My parents had never allowed me to go to any school trips. And I was so excited for Badlapur, since it would be the first time I would be on my own, and my very first class trip. I happily packed all my stuff, put the film in my Kodak camera, and I was set to go! Boy, was I in store of a heck of an experience.
The journey began where we traveled to Badlapur via our school buses (!). Our principal warned us beforehand: "You must address the guides as sir, and not by their first names. Even if they tell you too. You must not give them your phone numbers. You must not be alone with them." She could have just made it short and said "We are not liable if one of you gets raped in this trip."
So there we were, all excited and stuff. I was up to my usual ass-licking the so-called popular kids, so that maybe they would give me some company during the trip. I whipped out my Kodak cam and shot a photo of the popular peeps (Maybe now they'll like me!) But it wouldn't click. Maybe it was jammed. Like the genius photographer I was then, I opened up the panel, exposing the film to sunlight. I wound it back again. But this time, the film just would not come out of the roll. Great. So I practically have no Badlapur memories to store (Thank God for that!)
We reached Badlapur in a matter of 3 hours. The girls with the trolley bags were ragged severely by the teachers (?) "Oh you're some model or what, carrying luggage like that". While I dragged my humble suitcase through the rocky terrain, I could see lines and lines of camp sites with huge tents pitched. So I guess this is where we'll be staying. It should be fun, roughing it!
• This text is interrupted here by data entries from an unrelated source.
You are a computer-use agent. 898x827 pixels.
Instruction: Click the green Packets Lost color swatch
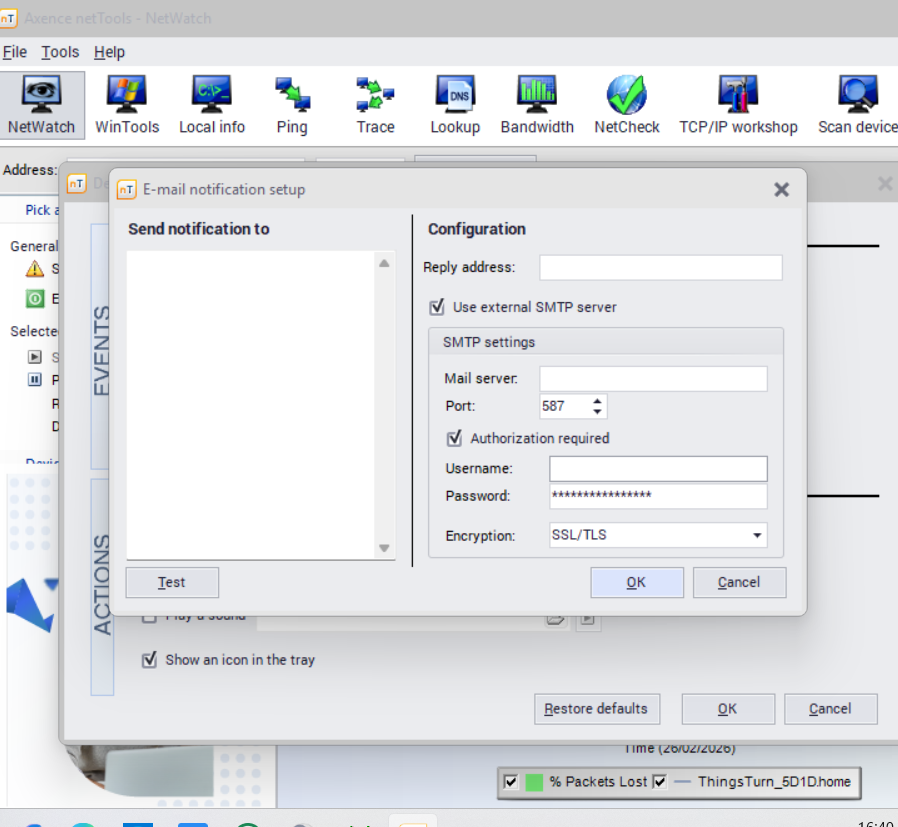pyautogui.click(x=534, y=782)
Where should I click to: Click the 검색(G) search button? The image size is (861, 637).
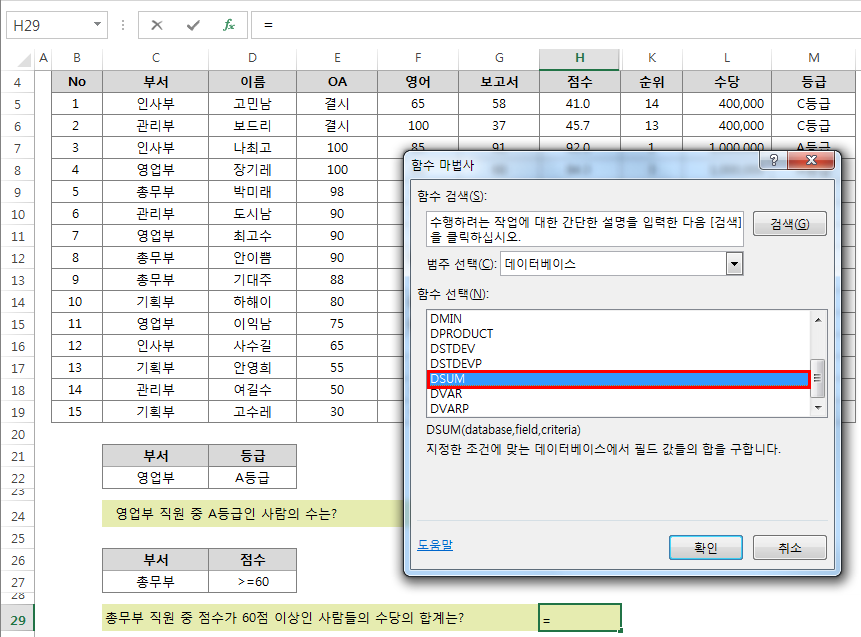pos(789,223)
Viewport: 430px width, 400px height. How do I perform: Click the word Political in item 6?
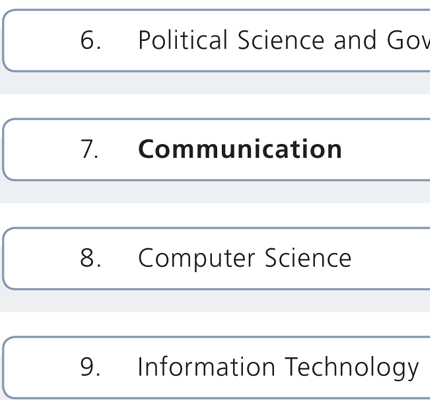click(x=183, y=40)
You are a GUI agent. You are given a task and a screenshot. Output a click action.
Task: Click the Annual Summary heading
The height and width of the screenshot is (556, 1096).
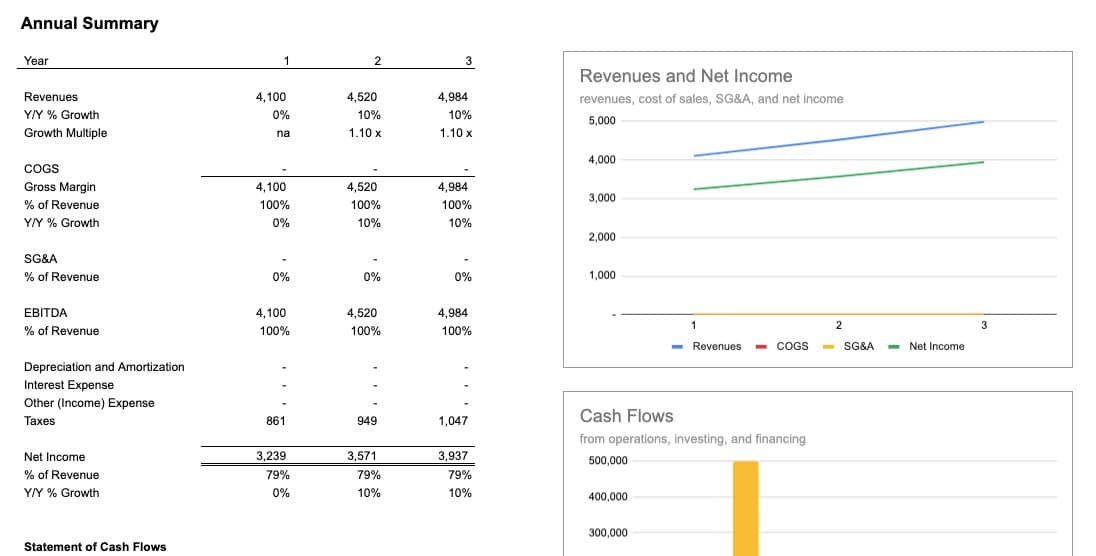click(89, 23)
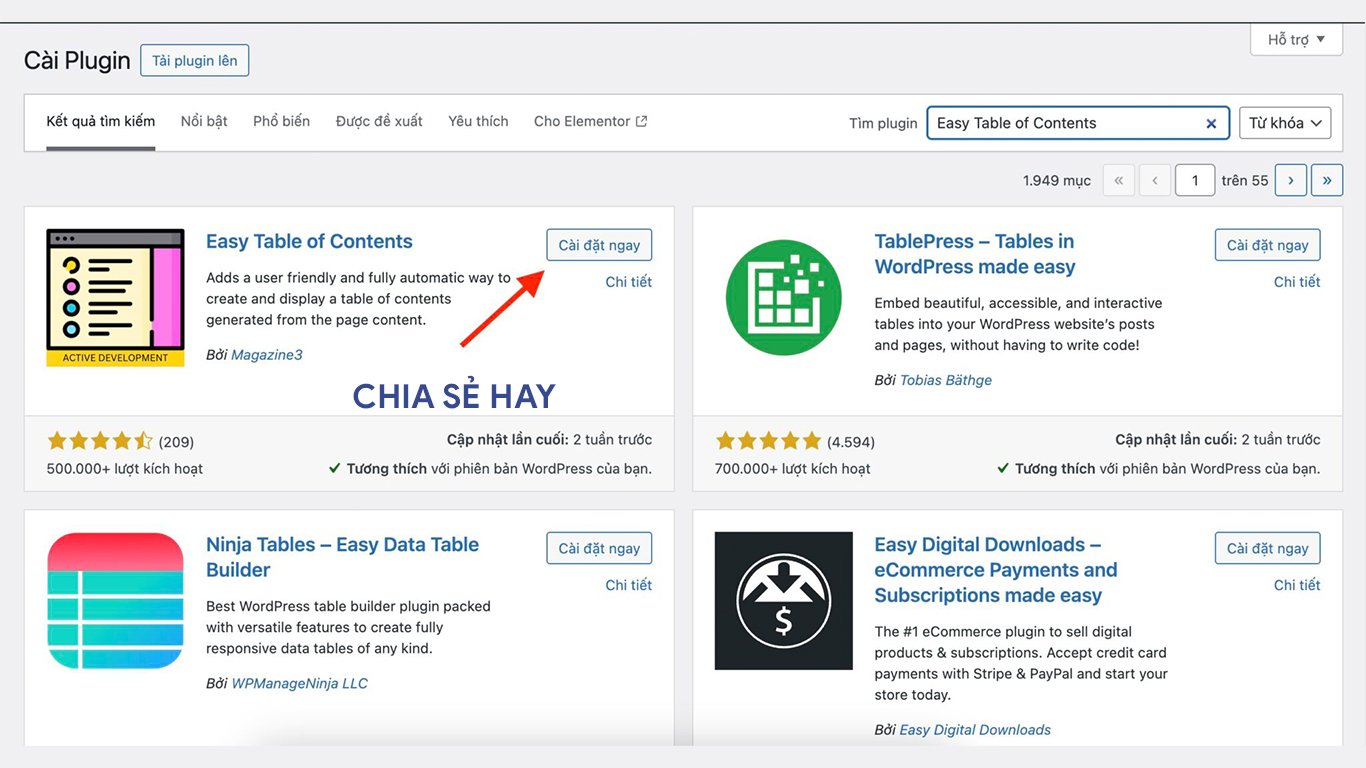Go to the next results page arrow

tap(1291, 180)
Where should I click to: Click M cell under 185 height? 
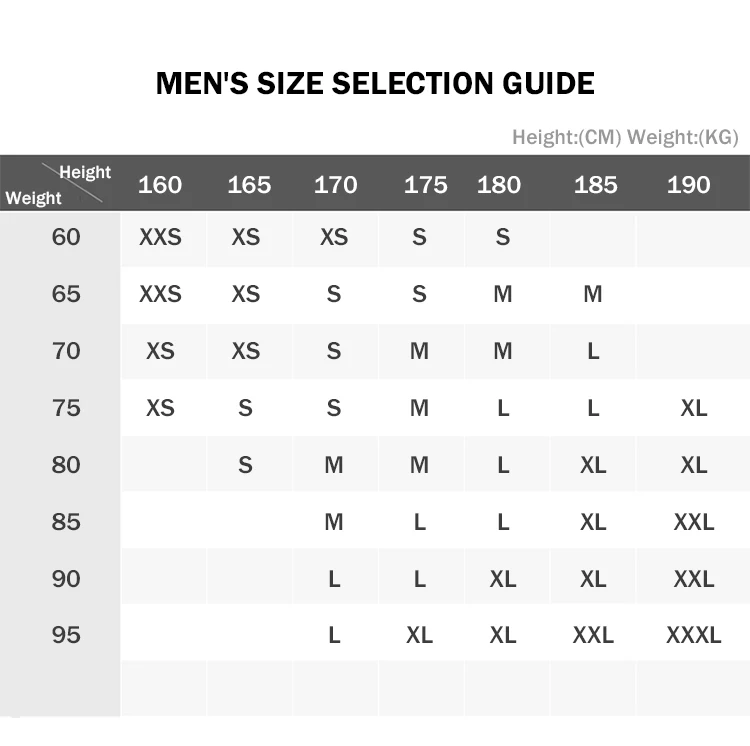[x=593, y=294]
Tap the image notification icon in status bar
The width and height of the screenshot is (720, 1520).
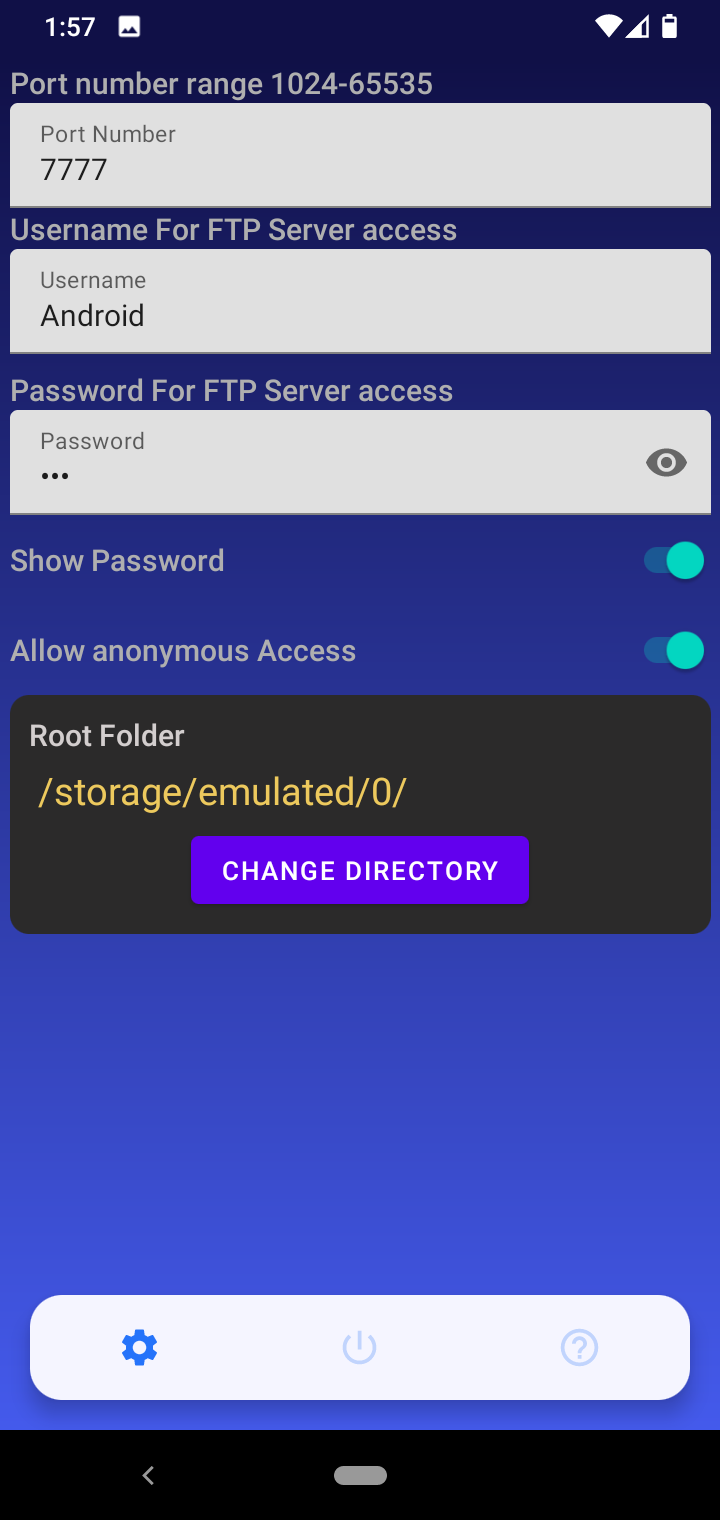(129, 27)

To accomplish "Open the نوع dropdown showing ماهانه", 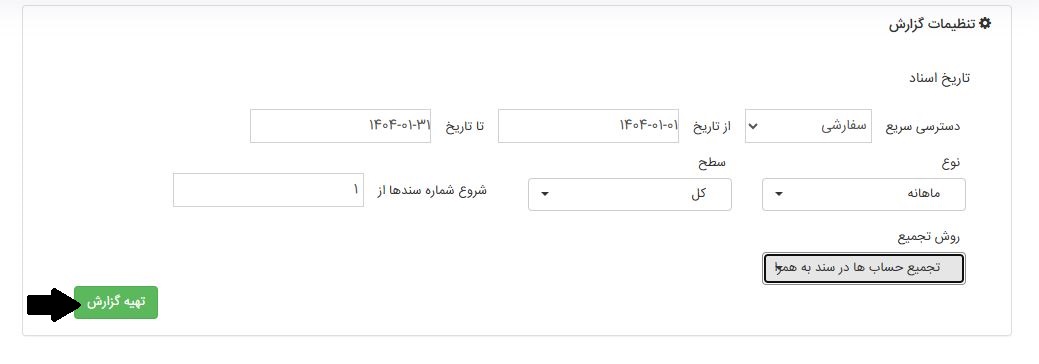I will (x=863, y=194).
All of us excitedly put our luggage near our cots. I was given the very last cot, furthest from the girls, closest to the bathroom. Oh well. I continued my ass-licking by actually offering to mist the girl's faces with this amazing mist my dad had given to me as a present. But of course, they refused. We don't use stuff like that for our grade-A skin. Oh la-di-dah! Of course, we were all in puberty, and most girls had severe acne. But, who was I to argue!
It was smooth sailing so far, when all of a sudden, we heard loud shrills coming from outside the tent. The camp instructor stood there, saying "Ok kids, time for Karate practice!" WTF? Karate? I had the most bemused look on my face as I trotted behind my classmates to the common area, where a gentleman stood, waiting to give us Karate practice. We stood in neat rows, and I was, as usual, the last person on the row. I am thankful for that, since I was wearing the tightest pants in the history of the world. As we attempted controlling our laughter over the gentleman's "Hoos and Haas", the Karate session continued. Air kicks, punches, jabs, we did it all. It was quite a grueling session.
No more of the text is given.